Output only the lines from the line holding "Instruction: Click the" through the close of the records, exactly as they appear, with all pictures omitted.

----

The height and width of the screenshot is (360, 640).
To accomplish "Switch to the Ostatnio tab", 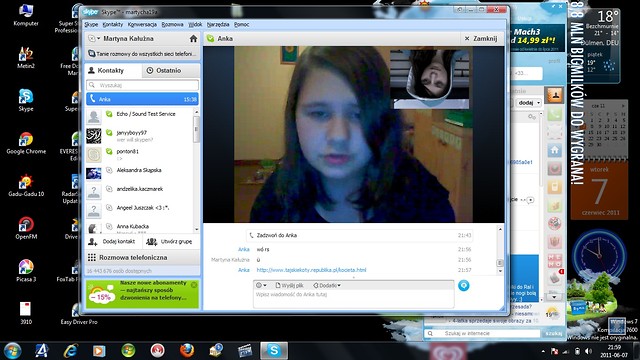I will (169, 71).
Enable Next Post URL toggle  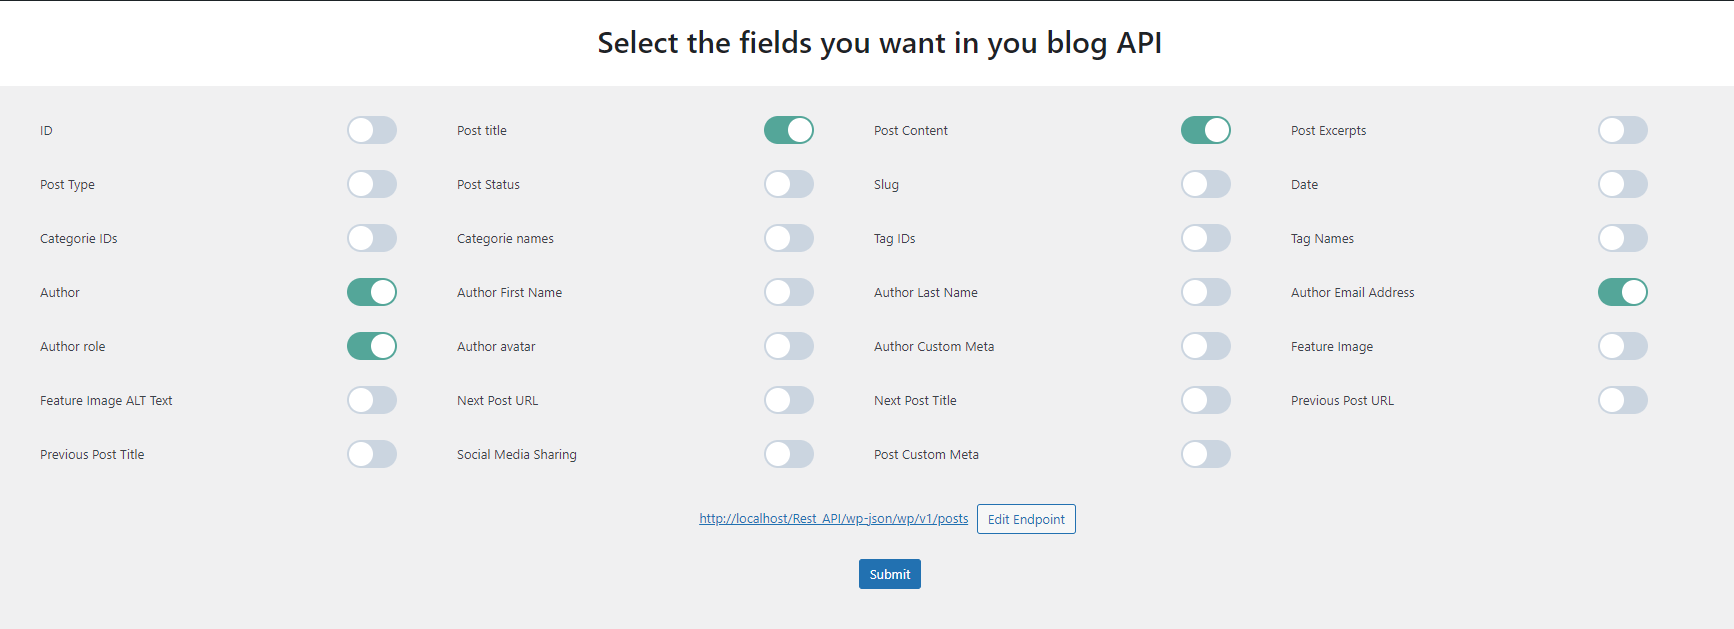(x=789, y=400)
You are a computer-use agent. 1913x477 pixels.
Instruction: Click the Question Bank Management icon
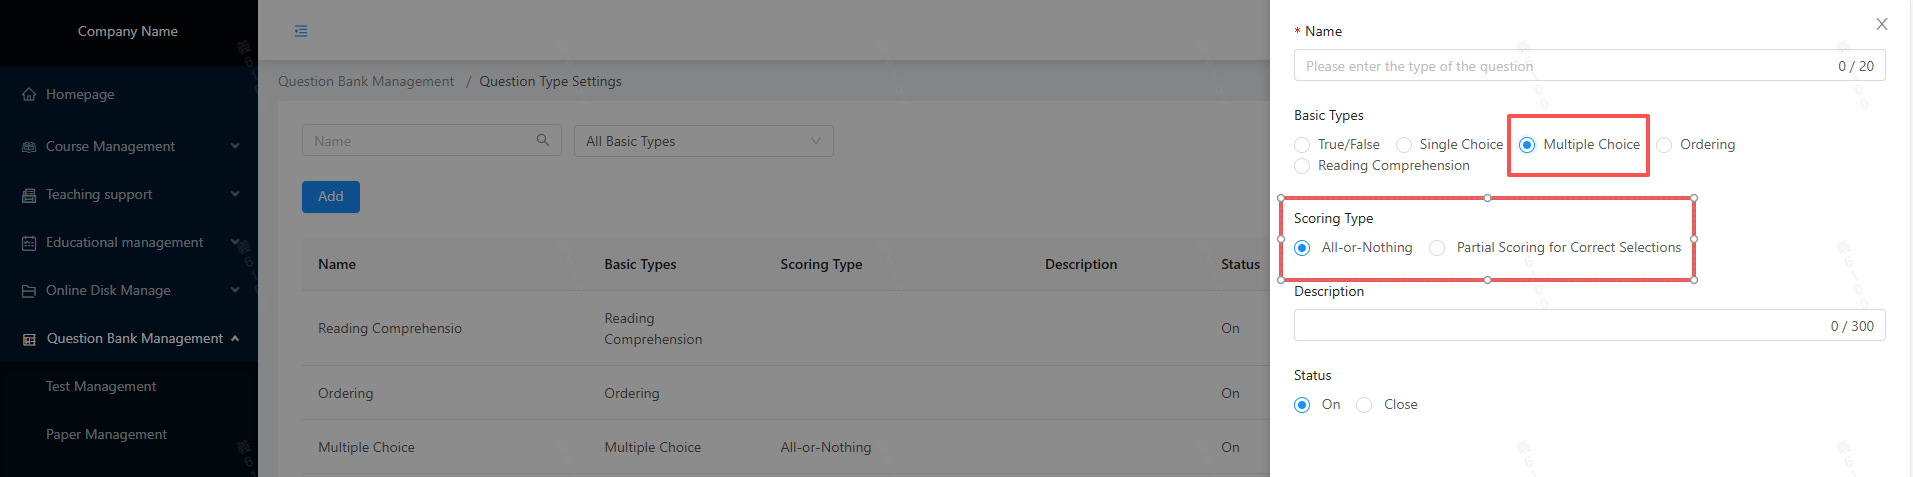(x=29, y=339)
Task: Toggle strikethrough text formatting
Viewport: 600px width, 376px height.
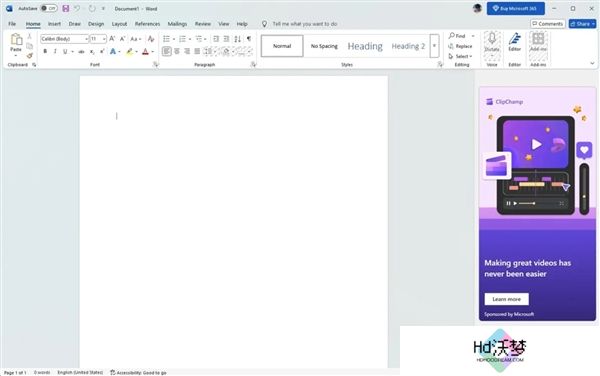Action: (x=81, y=51)
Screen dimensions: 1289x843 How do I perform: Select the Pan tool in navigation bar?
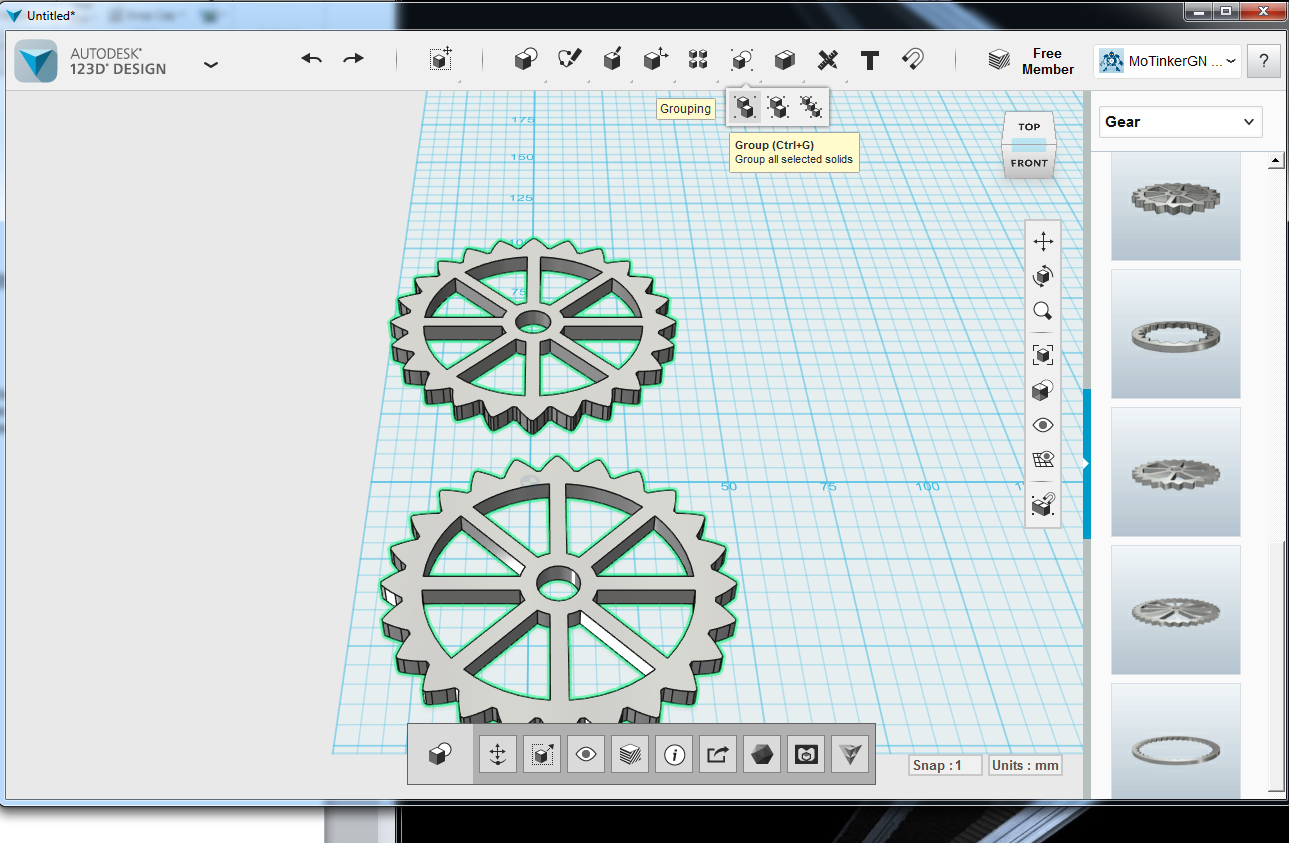click(x=1043, y=241)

----

RESULT BELOW =>
Instruction: Click the Question Bank Management icon
(x=29, y=339)
Task: Toggle strikethrough text formatting
Viewport: 600px width, 376px height.
Action: (x=81, y=51)
Screen dimensions: 1289x843 How do I perform: Select the Pan tool in navigation bar?
click(x=1043, y=241)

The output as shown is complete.